LONDON Sterling skidded below $1.31 on Friday after strong U.S. inflation data, leaving it on track for its weakest week in 10, as investors worried about Britain's vote to leave the European Union and bet on another cut in UK interest rates this year.
The Bank of England kept rates at their record lows on Thursday but signalled that it would cut them again before the end of the year. It cut rates to 0.25 percent in early August and relaunched an asset-purchase programme to cushion the economic blow from Brexit.
Since then, though, economic data pointed towards a less significant hit to the British economy than had been expected. That helped lift sterling to a seven-week high of $1.3445 last week, more than 5 percent above the three-decade low it had plumbed in the aftermath of the vote.
But with the British parliament back in session and focus returning to the uncertainty surrounding the UK's negotiations to leave the bloc as well as the prospect of further monetary easing, sterling has since slipped almost 3 percent.
Sterling hit a two-week low of $1.3092 on Friday, down 1.1 percent on the day and down 1.3 percent on the week - its softest performance since early July.
"Whereas a month ago the market was in a phase of relief that the impact of the referendum hadn't been that big after all ... I think there is now more of a focus on the fact that Brexit hasn't actually begun yet, and there could still be a rocky ride for the economy," said Rabobank currency strategist Jane Foley.
Sterling also fell 0.4 percent to 85.12 pence against a euro that was also weakened by the strong U.S. inflation data.
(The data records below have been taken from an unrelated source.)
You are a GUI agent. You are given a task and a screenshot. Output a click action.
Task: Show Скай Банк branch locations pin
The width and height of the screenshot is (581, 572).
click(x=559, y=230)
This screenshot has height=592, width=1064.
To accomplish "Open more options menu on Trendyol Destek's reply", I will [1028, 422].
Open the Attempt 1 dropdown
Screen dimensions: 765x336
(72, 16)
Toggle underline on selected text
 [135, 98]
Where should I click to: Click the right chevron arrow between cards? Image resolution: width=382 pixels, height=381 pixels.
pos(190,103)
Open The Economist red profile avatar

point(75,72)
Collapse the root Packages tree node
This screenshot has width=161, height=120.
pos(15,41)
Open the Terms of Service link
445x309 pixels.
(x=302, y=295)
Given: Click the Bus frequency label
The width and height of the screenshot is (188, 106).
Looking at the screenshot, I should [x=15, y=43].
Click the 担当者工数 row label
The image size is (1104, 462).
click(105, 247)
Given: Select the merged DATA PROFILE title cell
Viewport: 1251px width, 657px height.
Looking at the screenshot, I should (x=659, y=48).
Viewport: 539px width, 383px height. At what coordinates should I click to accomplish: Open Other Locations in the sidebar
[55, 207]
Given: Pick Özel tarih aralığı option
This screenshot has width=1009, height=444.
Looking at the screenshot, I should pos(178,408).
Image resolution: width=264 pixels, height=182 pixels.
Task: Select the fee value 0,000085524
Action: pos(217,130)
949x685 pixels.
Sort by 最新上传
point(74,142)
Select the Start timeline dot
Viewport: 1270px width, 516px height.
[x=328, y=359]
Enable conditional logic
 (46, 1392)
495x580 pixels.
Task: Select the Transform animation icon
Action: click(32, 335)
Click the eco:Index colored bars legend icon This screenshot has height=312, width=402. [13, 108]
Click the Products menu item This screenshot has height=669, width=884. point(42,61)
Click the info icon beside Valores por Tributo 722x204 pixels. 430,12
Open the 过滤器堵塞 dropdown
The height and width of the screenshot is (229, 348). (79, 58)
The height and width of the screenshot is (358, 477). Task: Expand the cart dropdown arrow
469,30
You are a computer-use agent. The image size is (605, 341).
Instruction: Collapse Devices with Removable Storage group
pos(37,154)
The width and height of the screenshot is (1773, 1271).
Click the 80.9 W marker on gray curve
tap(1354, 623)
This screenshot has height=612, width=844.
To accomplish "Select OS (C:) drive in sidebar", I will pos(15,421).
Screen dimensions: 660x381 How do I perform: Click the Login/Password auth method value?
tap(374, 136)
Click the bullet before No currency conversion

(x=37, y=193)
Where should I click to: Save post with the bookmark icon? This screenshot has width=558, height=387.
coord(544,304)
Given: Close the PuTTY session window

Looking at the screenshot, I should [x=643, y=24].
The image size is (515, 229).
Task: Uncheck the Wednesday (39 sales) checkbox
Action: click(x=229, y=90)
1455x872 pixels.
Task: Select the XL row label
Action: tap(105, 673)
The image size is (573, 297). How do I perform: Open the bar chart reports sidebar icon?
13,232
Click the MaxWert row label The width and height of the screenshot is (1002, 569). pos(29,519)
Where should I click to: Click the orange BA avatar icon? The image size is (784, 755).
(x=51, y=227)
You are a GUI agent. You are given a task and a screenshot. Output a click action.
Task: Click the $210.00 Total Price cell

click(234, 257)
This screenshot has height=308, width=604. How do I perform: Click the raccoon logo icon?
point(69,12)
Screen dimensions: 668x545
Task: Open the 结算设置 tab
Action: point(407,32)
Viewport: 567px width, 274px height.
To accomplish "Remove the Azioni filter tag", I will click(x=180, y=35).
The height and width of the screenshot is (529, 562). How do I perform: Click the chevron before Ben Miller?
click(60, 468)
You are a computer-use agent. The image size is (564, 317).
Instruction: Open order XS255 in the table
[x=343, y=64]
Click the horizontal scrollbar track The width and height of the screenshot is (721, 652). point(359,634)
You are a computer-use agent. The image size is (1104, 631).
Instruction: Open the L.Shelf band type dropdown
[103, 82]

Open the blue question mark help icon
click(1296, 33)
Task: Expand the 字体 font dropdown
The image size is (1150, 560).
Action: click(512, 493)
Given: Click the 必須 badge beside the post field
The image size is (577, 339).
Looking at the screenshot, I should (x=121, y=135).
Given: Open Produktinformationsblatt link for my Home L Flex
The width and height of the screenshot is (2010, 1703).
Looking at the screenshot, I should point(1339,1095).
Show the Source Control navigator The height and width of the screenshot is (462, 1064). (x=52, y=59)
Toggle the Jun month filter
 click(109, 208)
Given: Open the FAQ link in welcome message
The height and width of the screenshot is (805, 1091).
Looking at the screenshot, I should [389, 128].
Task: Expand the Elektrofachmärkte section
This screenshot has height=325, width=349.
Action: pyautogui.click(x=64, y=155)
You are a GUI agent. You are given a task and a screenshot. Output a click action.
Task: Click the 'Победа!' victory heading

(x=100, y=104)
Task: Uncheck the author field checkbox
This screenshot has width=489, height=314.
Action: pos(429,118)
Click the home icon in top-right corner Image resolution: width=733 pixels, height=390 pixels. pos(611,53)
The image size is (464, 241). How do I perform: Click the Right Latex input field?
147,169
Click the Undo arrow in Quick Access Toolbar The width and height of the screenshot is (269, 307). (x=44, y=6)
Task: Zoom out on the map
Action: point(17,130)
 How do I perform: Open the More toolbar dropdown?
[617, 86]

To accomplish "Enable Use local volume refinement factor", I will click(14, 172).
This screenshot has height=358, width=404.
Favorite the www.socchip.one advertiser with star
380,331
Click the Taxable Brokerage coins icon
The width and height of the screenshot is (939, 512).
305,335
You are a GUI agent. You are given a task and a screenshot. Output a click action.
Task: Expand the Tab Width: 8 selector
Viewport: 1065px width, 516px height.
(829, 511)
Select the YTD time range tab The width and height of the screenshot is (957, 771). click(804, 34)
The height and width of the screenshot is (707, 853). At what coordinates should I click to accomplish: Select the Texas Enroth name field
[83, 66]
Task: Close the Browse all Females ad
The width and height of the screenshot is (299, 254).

Consumer prices increased more than expected in August, the U.S. Labor Department said, giving some investors confidence in the view that the U.S. Federal Reserve will raise interest rates by the end of the year.
Not everyone shared that view, however.
"It appears unlikely that the Federal Reserve or ongoing market expectations about its interest rate intentions will be sustainably altered by August's U.S. inflation data," said City Index analyst Ken Odeluga.
"Given that we do not believe the magnitude of August’s inflation rise will convince the Fed (to hike rates), we also think the immediate upturn in market CPI expectations, the dollar, and the slide in stocks—will fade in the short term."